30 per cent of immigrants have refugee background
A total of 217 200 persons with a refugee background were living in Norway on 1 January 2017. This corresponds to 30 per cent of immigrants in Norway, and four per cent of the total population. Somalia is still the largest group.
During 2016, the number of persons with a refugee background increased by 17 800. Persons with a Syrian background had the strongest growth. At the beginning of 2017, there were 19 900 persons with a refugee background from Syria, while the corresponding figure for the previous year was 9 100. Syrians now make up the third largest group with a refugee background in Norway, and some Syrian asylum seekers are still waiting for settlement. Somalia remains the largest group of persons with a refugee background, with 27 600, followed by Iraq (20 800). Eritrea is the fourth largest group with 14 100 persons.
Figure 1. Persons with a refugee background. 1 January
Three out of four are principal applicants
A total of 160 000 persons with a refugee background were registered as principal applicants as of 1 January 2017, while 57 200 immigrated through family reunification with a refugee.
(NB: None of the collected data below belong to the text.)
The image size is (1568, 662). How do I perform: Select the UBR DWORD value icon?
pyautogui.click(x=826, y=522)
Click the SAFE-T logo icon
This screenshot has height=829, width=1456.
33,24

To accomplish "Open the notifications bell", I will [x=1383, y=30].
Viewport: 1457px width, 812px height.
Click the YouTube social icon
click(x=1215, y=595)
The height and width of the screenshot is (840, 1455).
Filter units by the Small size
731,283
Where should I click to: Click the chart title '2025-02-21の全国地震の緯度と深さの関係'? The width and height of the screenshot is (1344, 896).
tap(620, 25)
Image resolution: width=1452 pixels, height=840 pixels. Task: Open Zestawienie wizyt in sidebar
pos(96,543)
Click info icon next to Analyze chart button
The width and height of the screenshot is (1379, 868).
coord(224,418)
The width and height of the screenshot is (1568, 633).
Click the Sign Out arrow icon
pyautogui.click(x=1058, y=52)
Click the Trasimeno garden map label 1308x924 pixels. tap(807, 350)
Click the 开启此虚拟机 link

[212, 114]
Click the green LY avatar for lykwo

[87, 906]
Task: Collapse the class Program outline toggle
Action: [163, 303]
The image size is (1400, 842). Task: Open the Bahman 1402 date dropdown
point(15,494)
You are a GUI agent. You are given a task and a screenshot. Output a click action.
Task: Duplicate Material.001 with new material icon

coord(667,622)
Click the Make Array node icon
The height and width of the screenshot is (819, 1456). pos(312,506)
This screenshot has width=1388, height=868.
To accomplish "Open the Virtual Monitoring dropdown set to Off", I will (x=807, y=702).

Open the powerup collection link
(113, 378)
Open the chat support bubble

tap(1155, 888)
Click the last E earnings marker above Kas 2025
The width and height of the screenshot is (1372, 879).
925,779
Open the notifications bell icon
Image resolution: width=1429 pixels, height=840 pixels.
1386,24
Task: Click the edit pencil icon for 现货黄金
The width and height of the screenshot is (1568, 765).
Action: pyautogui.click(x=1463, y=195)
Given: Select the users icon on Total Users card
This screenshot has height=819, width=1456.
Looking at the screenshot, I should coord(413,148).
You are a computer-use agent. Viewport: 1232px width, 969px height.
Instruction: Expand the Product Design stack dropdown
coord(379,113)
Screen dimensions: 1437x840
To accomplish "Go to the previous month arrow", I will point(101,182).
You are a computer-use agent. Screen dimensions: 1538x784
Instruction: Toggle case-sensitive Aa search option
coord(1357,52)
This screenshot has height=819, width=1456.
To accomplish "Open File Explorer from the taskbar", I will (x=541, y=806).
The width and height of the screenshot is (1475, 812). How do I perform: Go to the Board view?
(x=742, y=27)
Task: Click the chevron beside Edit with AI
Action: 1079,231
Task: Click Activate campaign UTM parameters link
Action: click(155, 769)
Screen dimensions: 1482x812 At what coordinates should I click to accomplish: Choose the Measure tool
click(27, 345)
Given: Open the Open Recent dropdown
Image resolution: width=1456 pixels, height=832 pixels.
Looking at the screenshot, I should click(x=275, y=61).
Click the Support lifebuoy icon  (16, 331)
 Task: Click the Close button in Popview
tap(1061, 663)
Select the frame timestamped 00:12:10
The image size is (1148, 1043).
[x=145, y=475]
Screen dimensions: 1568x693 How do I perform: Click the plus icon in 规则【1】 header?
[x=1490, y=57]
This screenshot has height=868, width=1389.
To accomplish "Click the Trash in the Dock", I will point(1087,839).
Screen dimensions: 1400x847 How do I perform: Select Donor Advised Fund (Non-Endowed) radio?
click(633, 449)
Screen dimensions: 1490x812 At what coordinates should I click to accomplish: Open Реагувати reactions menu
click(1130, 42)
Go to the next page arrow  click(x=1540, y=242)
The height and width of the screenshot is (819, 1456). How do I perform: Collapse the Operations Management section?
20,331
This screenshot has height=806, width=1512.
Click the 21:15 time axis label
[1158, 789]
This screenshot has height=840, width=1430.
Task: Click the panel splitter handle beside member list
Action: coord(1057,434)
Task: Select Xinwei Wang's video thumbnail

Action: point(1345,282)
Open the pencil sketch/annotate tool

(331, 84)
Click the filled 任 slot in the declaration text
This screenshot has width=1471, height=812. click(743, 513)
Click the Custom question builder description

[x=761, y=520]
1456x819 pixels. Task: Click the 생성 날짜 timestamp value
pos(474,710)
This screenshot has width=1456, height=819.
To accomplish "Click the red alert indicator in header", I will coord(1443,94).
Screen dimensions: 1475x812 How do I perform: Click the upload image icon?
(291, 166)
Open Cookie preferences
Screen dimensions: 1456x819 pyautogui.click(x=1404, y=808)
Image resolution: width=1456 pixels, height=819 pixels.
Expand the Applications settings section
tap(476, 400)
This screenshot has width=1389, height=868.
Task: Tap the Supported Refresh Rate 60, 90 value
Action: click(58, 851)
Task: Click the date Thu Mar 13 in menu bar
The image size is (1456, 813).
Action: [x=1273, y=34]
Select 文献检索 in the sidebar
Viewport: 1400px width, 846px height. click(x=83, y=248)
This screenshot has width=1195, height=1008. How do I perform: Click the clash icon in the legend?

Among the 160 000 persons registered as principal applicants, 108 400 are registered as former asylum seekers who have been granted a residence permit, 33 300 are resettlement refugees, and around 18 300 are registered as other or unspecified grounds. The latter category is made up of refugees and families from Bosnia and Herzegovina who were granted a collective assessment in the early 1990s.
Scope of family immigration influenced by country background
A total of 40 800 persons immigrated through family reunification with a refugee. A total of 16 400 immigrated for family establishment through marriage.
Among the major groups with a refugee background, Sri Lanka and Somalia stand out with the highest proportion of family immigrants to a principal applicant, with more than 40 per cent. Iraq also has a significant proportion of family immigrants, with 36 per cent.
The lowest share of family immigrants was for Bosnians, with just 10 per cent. This group mostly came to Norway as families, and there are very few from this country who can now be granted residence as a refugee in Norway. Family immigration from Syria is also at a low level since most refugees are newcomers. It takes time before they have the possibility to reunify with their families.